▶ **Challenges**
• A. Using the post on mocks and fake objects below, decide whether each statement agrees with it. Answer yes or no and quote the deciding words: (i) The author disagrees with Yegor that mocks can be hard to build. (ii) John Cinnamond's conclusion about OOP came from a recent talk. (iii) The author's code uses a different example from the one Yegor used.
• B. Carry on the post on mocks and fake objects below, picking up after its final sentence.

▶ **Excerpt**
Yegor arguments that fake objects are better than mocks shows that mocks can be really hard to build when objects create another objects and these another objects create more objects and so on (maybe forever?) and I agree with it (this is the beginning of a mock hell).

But, the whole point is: should we create all these mocks returning mocks? Or should we rely on the fake objects the post suggests?

The great virtue of OOP

John Cinnamond in a recent talk makes a brilliant conclusion about OOP: it’s a tool used to deconstruct a complex problem and defer decisions (implementations). By using it you (your team, your company, whatever) can focus in one problem at a time.

More than a tool, OOP bundles data and bevahior so you can create (or stabilish using domain rules) your own truth (invariants) and define protocols (contracts, interfaces to provide interactions between objects, teams and clients (customers) and, tests are the way we document and validate our protocols but, it really shines when you need to defer decisions.

Mocks as defer tools

When you’re writing a test (even more when you do TDD) mocks can replace complex interactions (yeah, those that OOP enables) or inexistent collaborators so you don’t need to care about the details of how things are done. I’ll use the same example Yegor used:

require 'spec_helper'
describe Employee do
  describe '#salary' do
    it 'return amount based on employee region' do
      region = double
      expect(region).to receive(:salary_by)
      employee ='Nelson', region)
      expect(employee.salary).to eq(5000)

In the example above you don’t have any idea of what region actually is or how it gets the salary information, I just describe how the interaction occurs.

▶ **Record set**
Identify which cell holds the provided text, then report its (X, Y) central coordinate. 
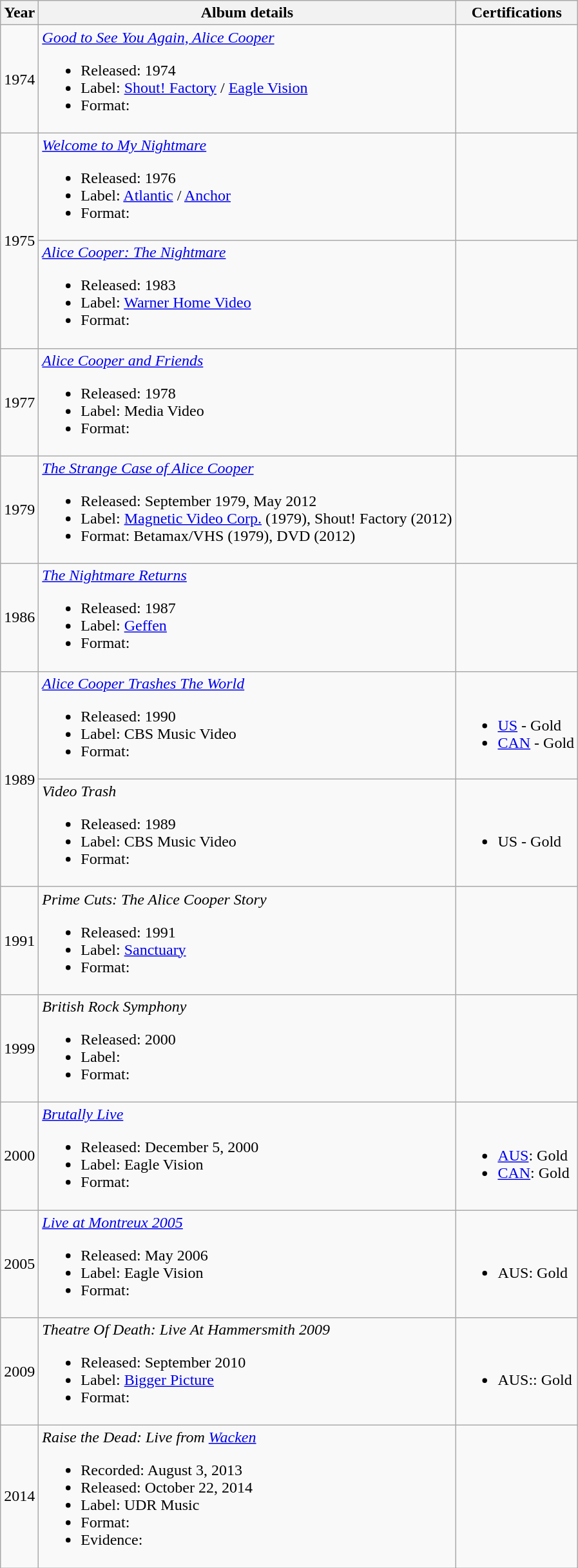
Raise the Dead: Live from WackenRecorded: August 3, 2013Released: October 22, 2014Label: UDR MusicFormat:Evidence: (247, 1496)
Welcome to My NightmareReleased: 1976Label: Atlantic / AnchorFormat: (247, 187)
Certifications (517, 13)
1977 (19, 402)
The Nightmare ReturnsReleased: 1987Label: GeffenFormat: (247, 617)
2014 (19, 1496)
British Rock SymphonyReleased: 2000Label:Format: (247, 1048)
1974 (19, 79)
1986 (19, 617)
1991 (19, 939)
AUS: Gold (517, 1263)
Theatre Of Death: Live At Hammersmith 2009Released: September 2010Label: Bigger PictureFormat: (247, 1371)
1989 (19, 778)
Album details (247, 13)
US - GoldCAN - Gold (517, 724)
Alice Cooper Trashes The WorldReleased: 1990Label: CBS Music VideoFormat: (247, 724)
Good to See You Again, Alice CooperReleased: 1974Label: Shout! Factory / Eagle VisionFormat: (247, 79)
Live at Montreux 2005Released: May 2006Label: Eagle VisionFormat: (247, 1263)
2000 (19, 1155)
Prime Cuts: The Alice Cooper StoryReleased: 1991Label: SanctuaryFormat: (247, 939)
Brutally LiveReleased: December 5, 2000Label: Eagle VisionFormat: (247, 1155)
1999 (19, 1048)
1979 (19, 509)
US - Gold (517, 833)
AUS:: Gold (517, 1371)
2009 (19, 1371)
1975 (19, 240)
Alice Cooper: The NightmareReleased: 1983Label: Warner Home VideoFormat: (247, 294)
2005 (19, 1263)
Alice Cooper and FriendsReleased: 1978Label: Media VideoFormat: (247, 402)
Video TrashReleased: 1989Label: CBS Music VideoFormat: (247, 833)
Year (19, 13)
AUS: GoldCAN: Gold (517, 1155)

---

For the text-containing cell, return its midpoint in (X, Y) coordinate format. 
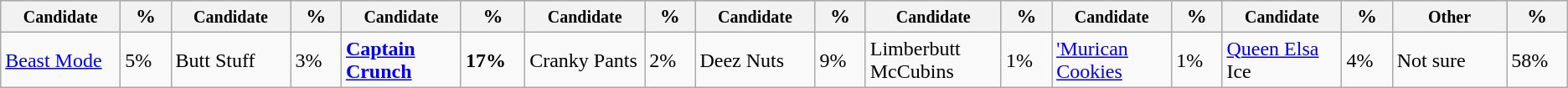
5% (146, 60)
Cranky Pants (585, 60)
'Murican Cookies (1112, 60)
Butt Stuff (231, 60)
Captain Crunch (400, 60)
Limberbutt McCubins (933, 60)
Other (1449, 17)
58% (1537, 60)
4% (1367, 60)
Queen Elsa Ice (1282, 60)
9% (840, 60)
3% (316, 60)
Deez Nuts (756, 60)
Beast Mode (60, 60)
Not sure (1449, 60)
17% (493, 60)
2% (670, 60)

▶ **Outputs**
• A.
(i) No: "and I agree with it"
(ii) Yes: "John Cinnamond in a recent talk makes a brilliant conclusion about OOP"
(iii) No: "I’ll use the same example Yegor used"

• B.
For me the reason to use mocks is: represent the interaction between objects while programming for an interface not for an implementation.

Programming to an interface enables the replacement of the region dependency with anything that responds to the salary_by message (I can even create a fake class, to hide region implementation, using a Hash for example) and defer the decision of which ORM, database or library I’d like to use to another team or just do it later.

You can only defer what you can control

But, in order to enable mocks hidden powers (or make them shine) you need to control them and that’s where mocking always goes wrong…

The Mock Roles, not Objects paper stabilish a set of simple rules (ok, not rules… guidelines) for mocks and the most important one (and ignored most of the time too), IMO, is: “Only Mock Types You Own”. Following this simple guideline you’ll always have to mock an interface created by you, which is most of the time simpler than the one exposed by a library (because of the level of abstraction it needs).

Simpler interfaces == easier to test and mantain (less public methods, less coupling and higher cohesion).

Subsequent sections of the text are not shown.